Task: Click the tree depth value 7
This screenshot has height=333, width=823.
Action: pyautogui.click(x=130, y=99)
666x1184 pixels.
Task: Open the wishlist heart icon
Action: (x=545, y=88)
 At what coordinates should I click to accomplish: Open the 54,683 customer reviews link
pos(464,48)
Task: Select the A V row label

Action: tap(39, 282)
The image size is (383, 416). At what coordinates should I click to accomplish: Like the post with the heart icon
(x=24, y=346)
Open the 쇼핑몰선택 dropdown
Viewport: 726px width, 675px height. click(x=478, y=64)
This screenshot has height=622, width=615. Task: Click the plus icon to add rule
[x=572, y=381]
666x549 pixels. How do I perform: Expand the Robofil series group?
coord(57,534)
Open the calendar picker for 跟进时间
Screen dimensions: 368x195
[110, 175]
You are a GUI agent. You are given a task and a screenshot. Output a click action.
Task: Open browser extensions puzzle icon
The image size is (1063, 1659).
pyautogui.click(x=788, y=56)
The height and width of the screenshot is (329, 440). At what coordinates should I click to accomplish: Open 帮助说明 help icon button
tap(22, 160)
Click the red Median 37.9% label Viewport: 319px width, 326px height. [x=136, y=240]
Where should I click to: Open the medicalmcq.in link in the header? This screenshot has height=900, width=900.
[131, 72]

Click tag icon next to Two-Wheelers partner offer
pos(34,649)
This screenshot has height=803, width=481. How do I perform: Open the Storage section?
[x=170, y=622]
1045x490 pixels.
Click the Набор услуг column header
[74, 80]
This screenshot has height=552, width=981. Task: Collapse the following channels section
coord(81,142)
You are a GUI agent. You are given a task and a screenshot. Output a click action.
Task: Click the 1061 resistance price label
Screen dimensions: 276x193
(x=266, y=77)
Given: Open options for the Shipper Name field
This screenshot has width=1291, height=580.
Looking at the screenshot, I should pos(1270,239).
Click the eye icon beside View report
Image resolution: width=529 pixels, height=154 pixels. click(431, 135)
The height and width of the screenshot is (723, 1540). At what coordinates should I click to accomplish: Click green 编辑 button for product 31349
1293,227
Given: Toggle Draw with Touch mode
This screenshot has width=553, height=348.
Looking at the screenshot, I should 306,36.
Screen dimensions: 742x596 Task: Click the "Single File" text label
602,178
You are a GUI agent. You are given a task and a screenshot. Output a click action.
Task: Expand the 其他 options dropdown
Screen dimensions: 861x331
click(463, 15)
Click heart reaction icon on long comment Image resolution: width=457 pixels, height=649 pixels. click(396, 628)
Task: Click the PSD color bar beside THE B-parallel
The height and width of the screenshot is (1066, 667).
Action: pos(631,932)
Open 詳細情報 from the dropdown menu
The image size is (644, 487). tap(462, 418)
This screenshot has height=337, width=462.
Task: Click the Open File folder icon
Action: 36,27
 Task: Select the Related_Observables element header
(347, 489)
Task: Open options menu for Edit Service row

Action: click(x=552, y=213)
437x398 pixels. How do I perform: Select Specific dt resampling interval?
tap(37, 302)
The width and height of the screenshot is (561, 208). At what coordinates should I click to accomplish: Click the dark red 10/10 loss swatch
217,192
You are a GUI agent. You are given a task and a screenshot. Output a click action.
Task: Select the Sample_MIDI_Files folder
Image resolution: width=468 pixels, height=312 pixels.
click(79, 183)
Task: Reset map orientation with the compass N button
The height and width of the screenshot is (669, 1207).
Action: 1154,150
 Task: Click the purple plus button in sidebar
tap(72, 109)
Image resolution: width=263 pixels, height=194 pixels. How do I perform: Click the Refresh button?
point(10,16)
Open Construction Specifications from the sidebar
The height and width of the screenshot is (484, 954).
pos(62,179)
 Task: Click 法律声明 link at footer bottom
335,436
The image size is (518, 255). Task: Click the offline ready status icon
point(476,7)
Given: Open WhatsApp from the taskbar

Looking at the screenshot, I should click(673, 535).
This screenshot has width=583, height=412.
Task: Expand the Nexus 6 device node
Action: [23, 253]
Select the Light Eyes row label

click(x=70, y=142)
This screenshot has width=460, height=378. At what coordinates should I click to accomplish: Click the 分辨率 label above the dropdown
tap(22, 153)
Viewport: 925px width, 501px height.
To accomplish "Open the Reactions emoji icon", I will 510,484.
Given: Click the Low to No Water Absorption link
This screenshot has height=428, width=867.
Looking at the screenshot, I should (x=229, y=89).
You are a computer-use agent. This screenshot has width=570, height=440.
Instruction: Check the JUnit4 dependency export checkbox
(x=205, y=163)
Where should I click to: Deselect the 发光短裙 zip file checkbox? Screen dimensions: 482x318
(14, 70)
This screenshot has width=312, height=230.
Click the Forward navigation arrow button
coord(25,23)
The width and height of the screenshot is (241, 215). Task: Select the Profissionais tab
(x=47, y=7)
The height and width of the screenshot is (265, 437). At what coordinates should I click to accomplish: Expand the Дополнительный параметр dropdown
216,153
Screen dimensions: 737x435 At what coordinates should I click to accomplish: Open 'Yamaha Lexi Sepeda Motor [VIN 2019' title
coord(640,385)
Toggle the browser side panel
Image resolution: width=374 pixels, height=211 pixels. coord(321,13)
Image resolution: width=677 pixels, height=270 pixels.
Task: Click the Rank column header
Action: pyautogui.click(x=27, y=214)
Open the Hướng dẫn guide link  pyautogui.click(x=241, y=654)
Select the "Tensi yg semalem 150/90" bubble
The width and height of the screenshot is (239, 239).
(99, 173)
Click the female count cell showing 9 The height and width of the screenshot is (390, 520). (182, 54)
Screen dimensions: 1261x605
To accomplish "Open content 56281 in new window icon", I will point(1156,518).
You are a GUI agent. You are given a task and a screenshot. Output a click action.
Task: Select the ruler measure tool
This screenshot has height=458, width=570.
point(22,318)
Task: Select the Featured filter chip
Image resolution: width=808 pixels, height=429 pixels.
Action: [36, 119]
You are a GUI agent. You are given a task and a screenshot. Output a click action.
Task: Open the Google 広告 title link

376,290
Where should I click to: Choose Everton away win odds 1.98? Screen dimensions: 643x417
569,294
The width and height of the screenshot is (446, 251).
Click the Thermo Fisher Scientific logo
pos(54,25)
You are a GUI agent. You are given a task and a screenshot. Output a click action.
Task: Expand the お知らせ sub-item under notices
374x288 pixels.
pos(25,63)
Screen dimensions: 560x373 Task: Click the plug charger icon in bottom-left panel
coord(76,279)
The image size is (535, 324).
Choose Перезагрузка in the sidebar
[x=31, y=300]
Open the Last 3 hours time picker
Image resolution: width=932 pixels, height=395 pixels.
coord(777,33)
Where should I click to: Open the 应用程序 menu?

================================

▸ Work order:
Going from the line that has "Open the Last 3 hours time picker" through the last line of the entries, retype each line exactly as given and add nothing.

▸ Result of this task:
Open the Last 3 hours time picker
Image resolution: width=932 pixels, height=395 pixels.
coord(777,33)
Where should I click to: Open the 应用程序 menu?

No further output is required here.